WORK INSTRUCTION. Once the line containing "This screenshot has width=576, height=360." is reached, copy it and every line after it exactly, to the end of the material, without pictures.

GIVEN DATA.
^^^^^^^^^^^^^^^^

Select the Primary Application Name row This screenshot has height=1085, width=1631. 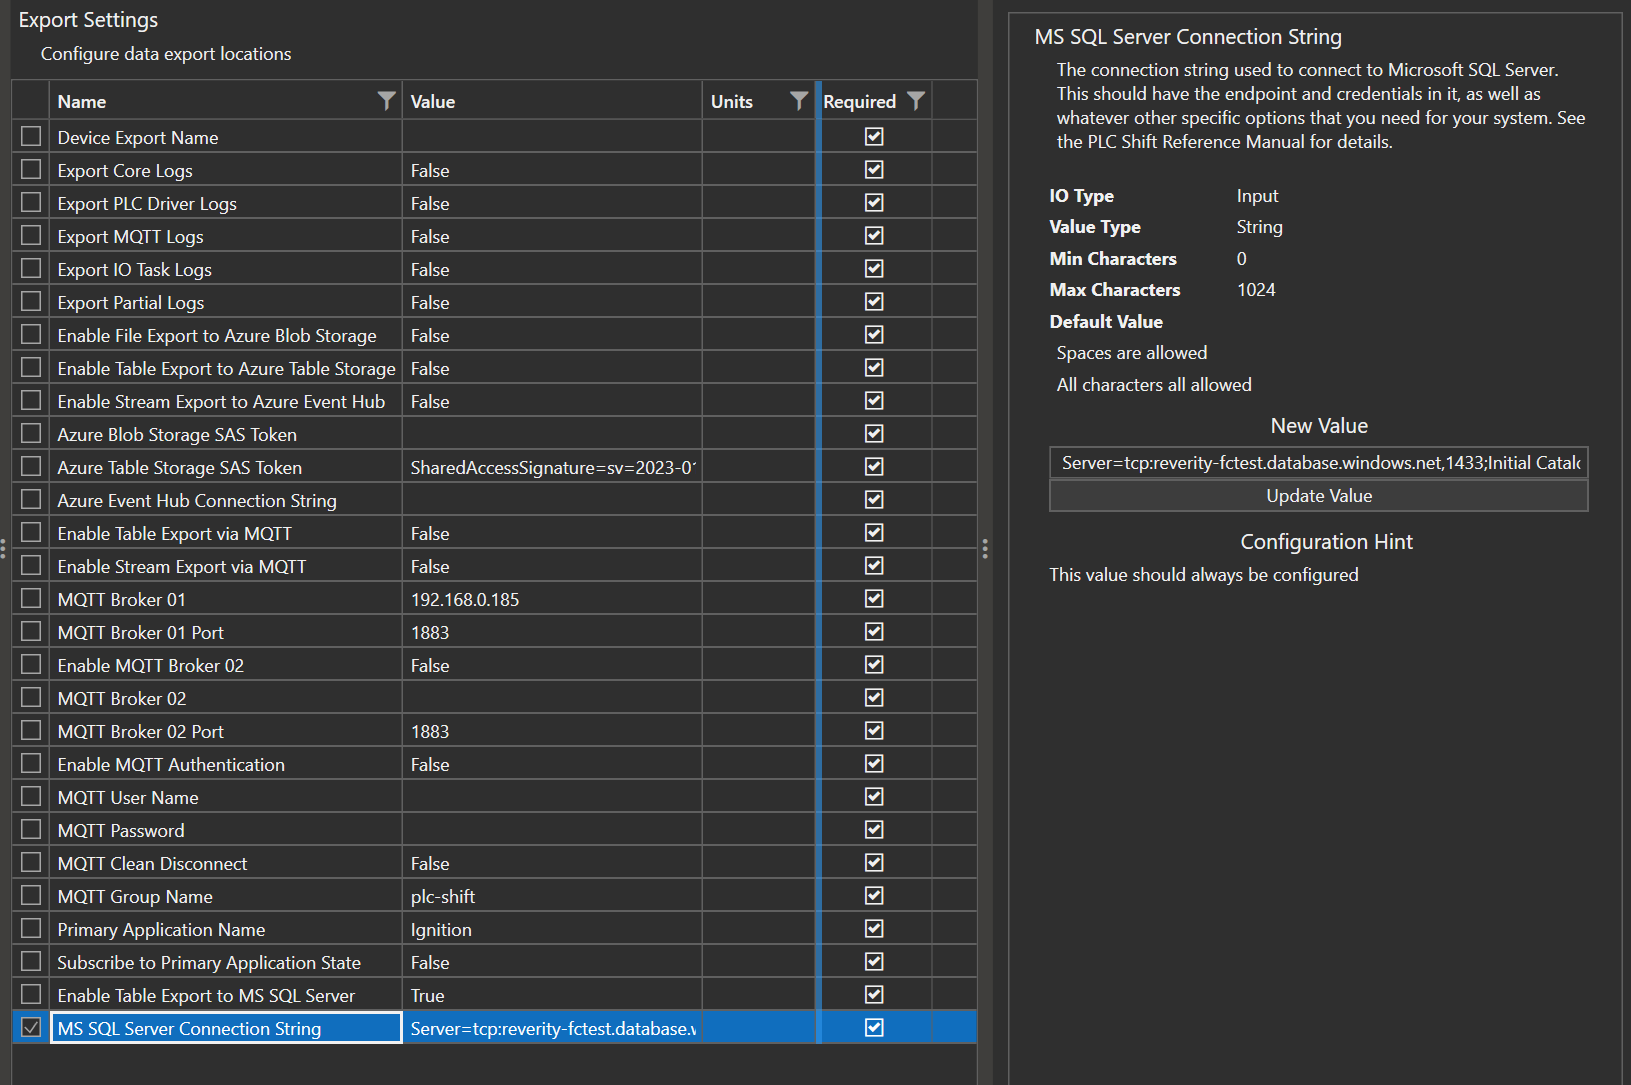tap(161, 930)
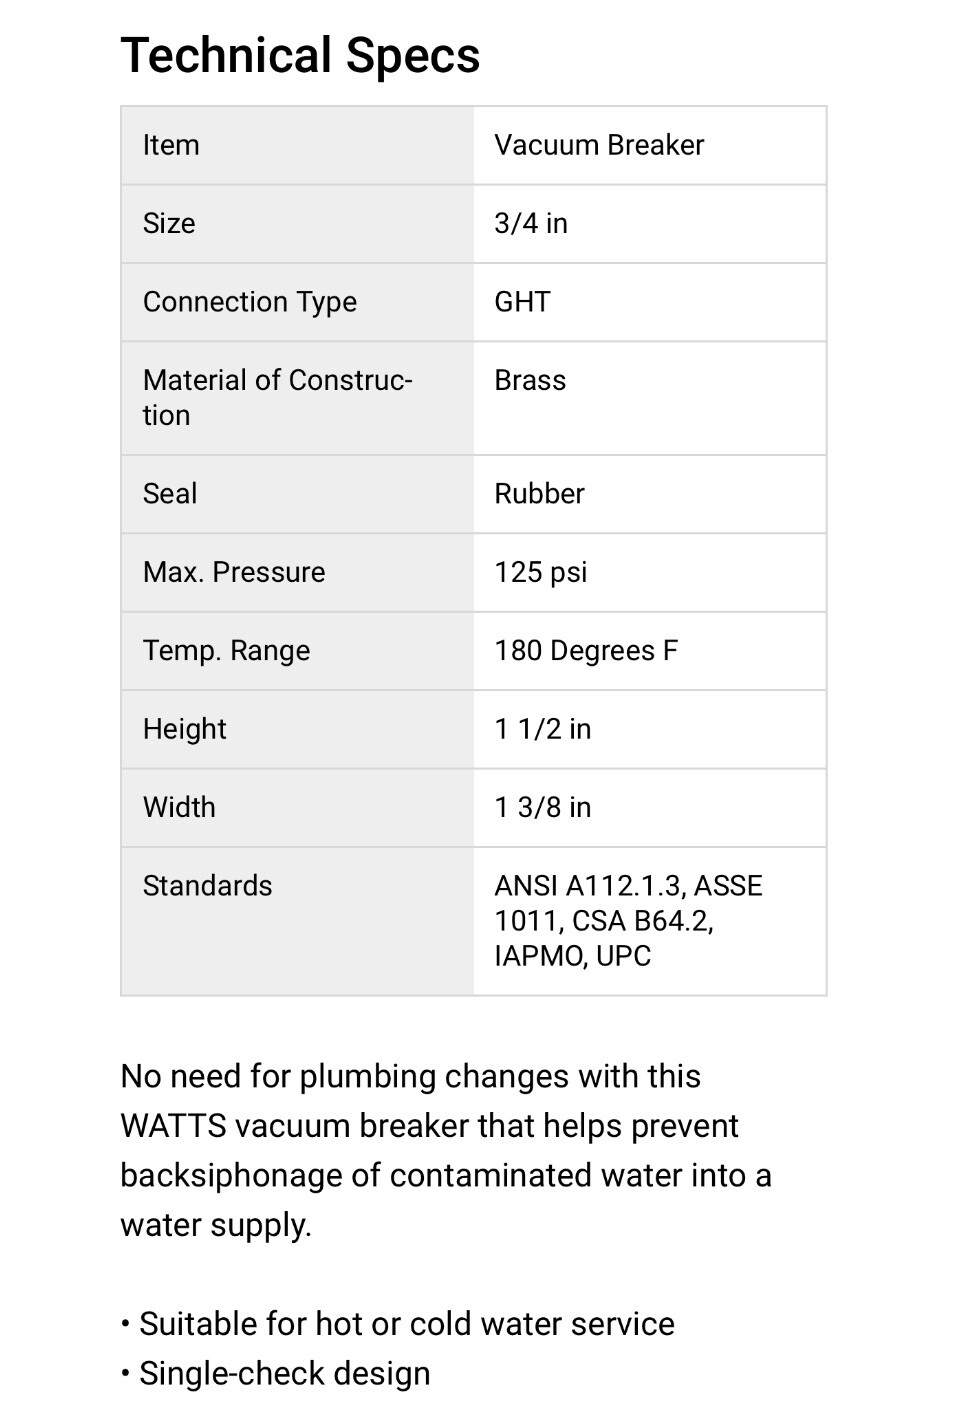
Task: Select the Material of Construction label
Action: (x=278, y=398)
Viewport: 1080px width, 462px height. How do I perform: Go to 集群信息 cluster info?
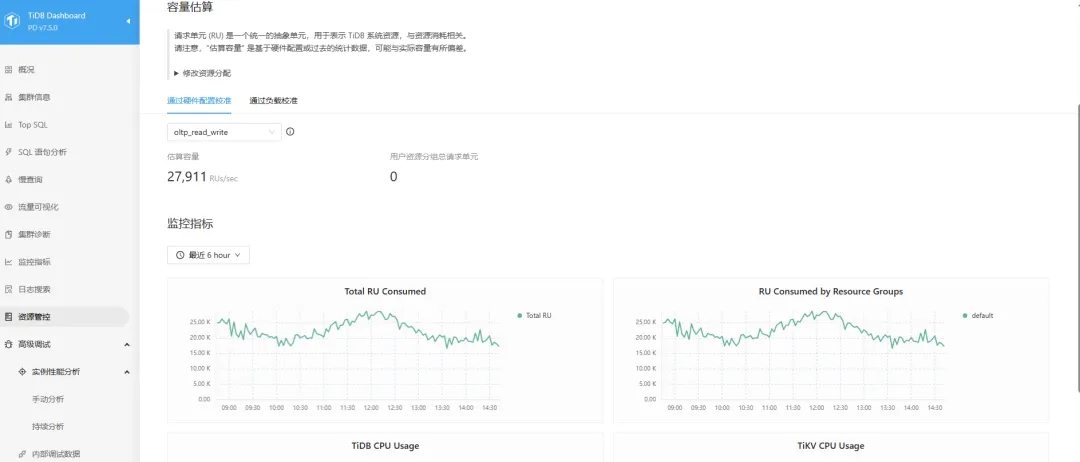[34, 97]
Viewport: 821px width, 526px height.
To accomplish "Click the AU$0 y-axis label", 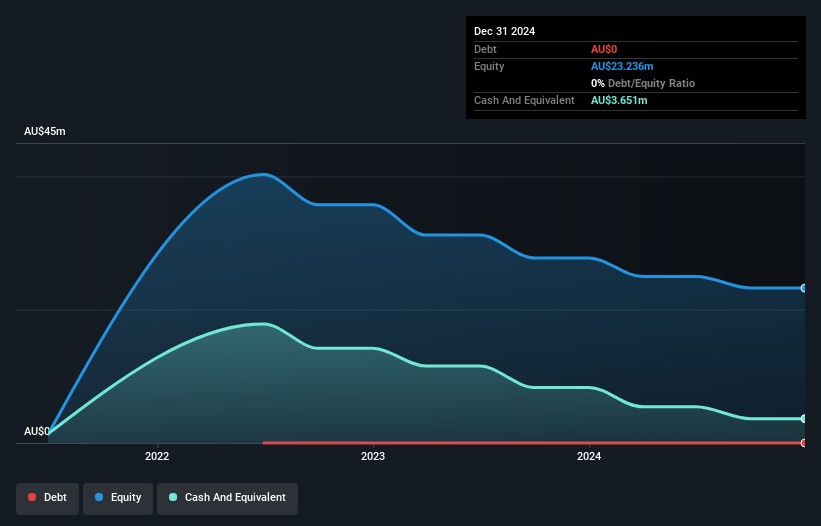I will click(37, 431).
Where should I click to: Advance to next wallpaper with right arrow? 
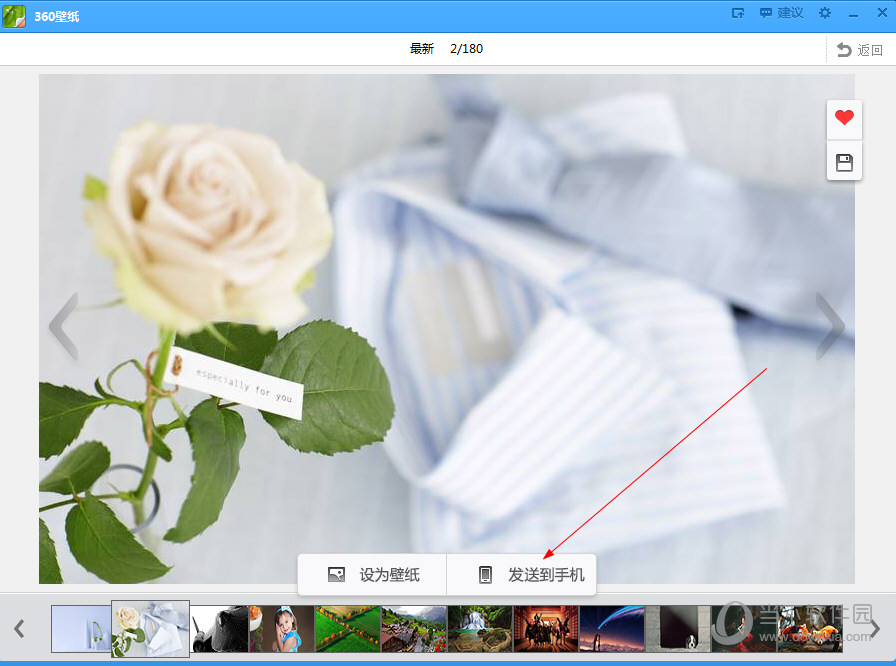tap(831, 326)
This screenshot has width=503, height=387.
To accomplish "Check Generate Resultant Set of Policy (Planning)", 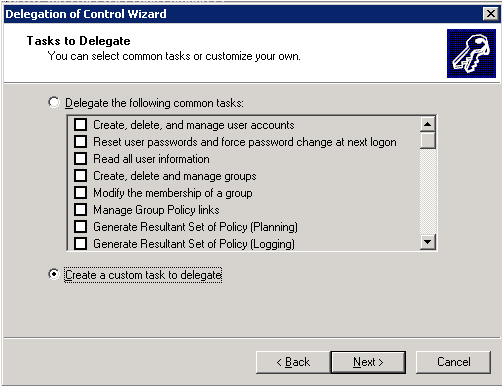I will tap(80, 227).
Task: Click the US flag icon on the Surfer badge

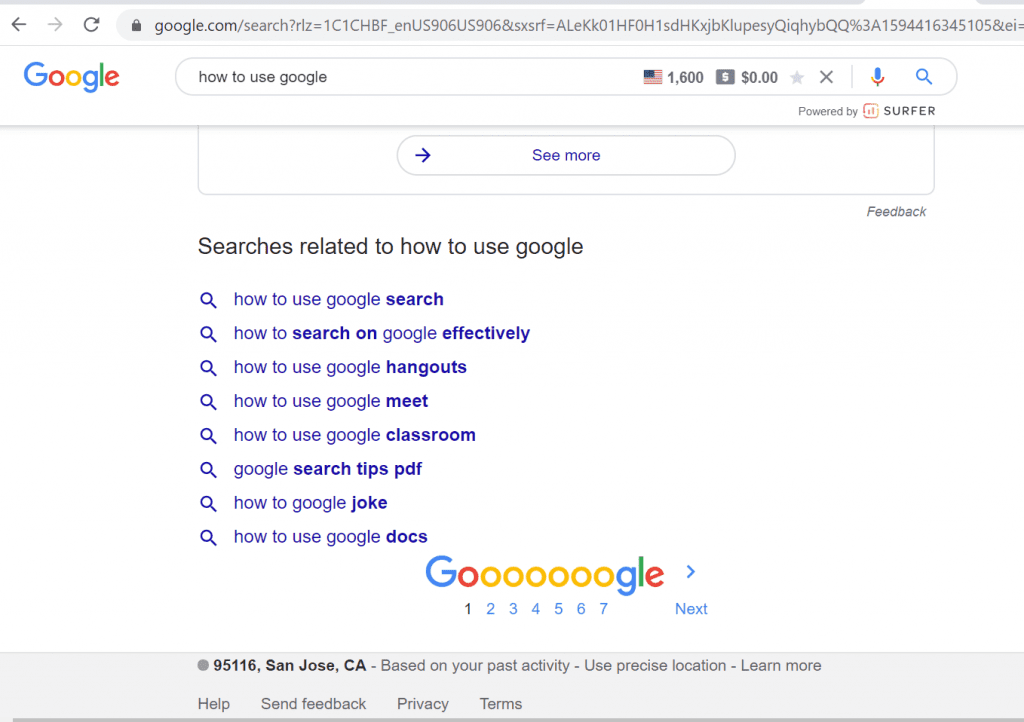Action: pyautogui.click(x=653, y=76)
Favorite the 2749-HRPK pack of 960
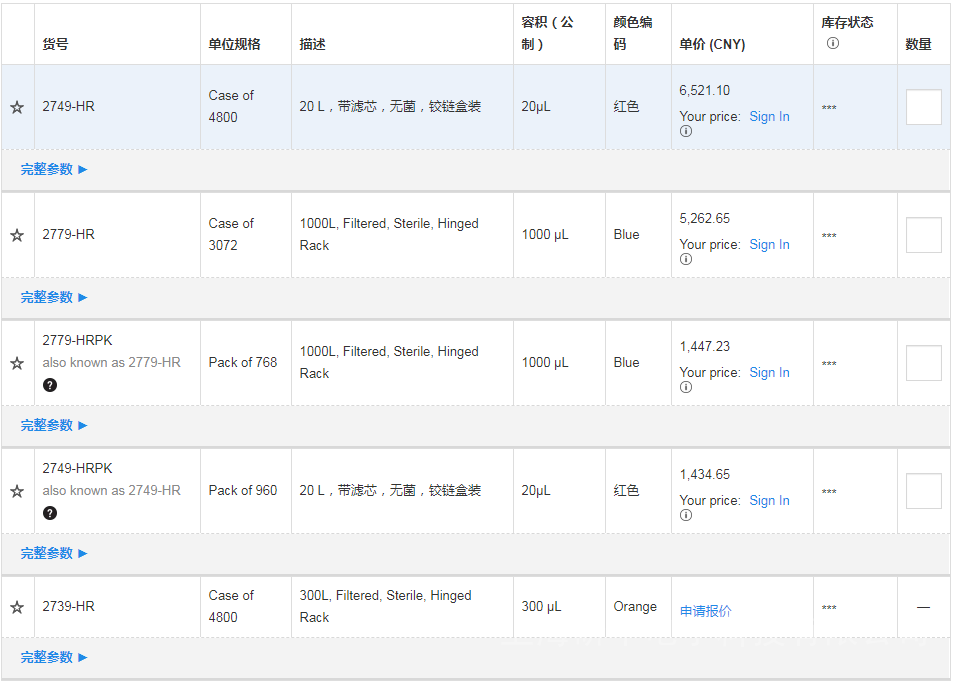 (17, 491)
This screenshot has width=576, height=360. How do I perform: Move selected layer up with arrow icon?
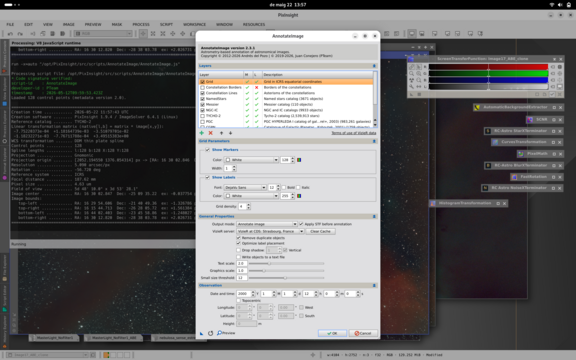221,133
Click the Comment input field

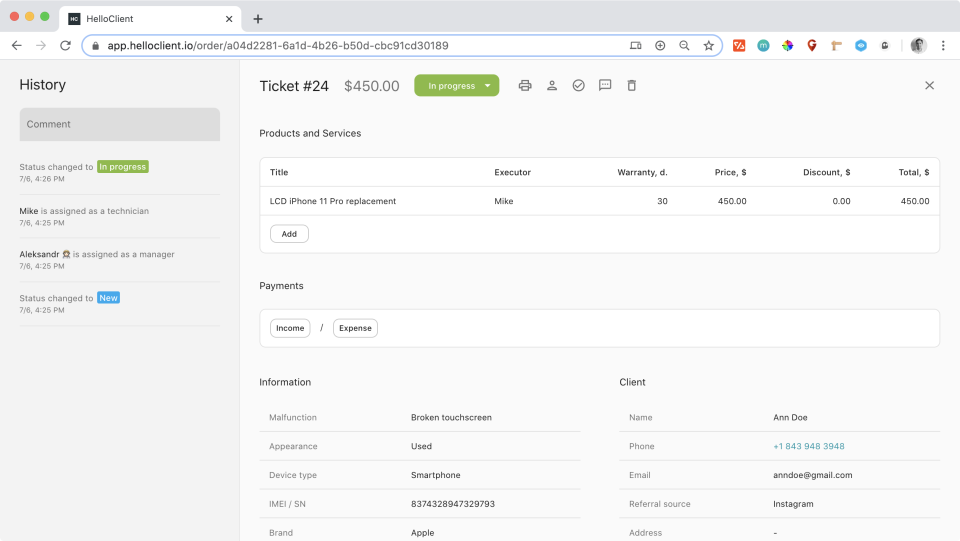point(119,124)
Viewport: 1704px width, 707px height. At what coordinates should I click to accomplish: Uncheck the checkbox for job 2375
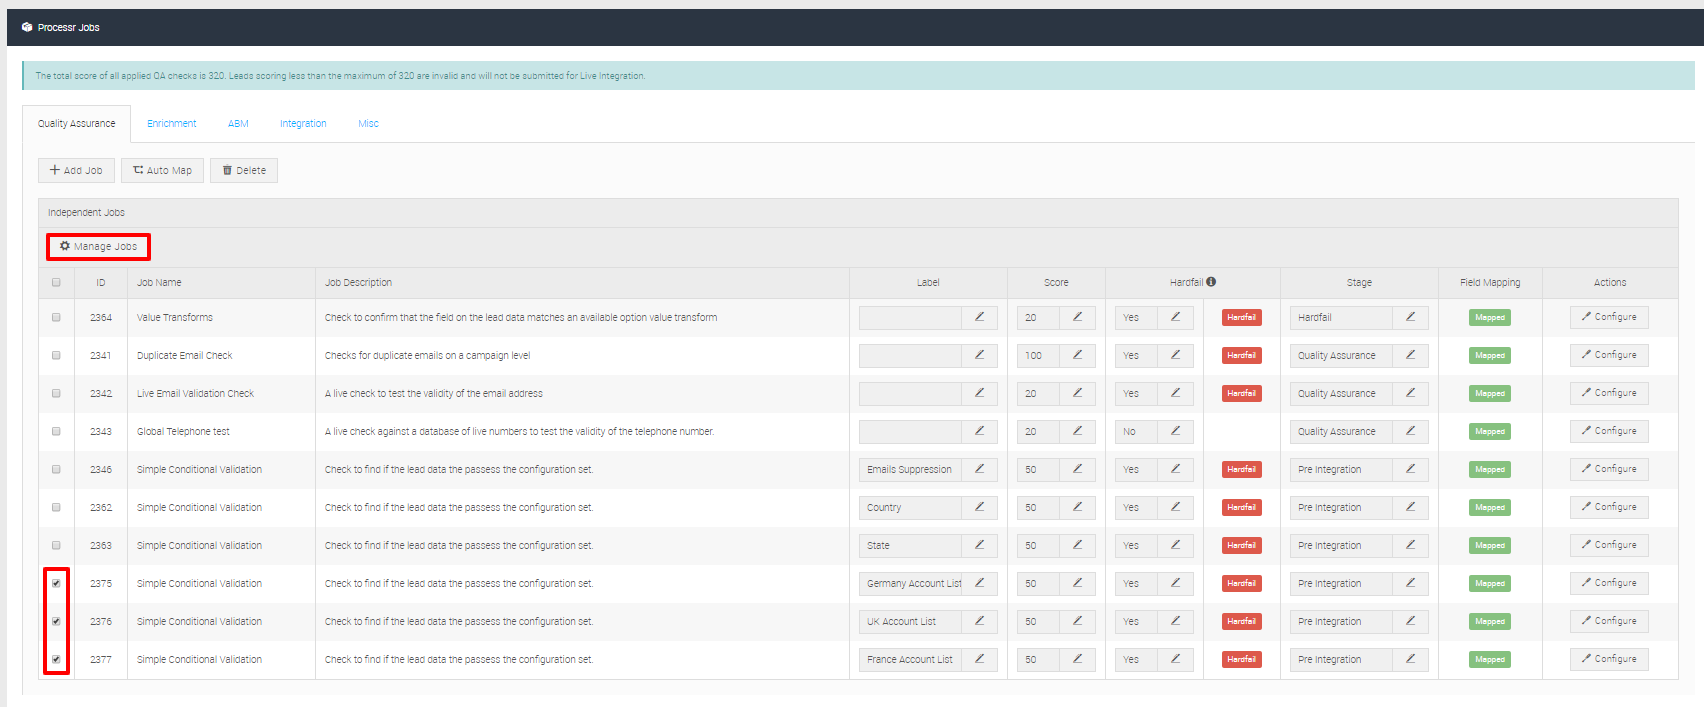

^^^^^^^^^^^^^^^^

ANSWER SECTION.
This screenshot has width=576, height=360. How do I perform: Move selected layer up with arrow icon?
221,133
Click the Comment input field

point(119,124)
Viewport: 1704px width, 707px height. At what coordinates should I click to accomplish: Uncheck the checkbox for job 2375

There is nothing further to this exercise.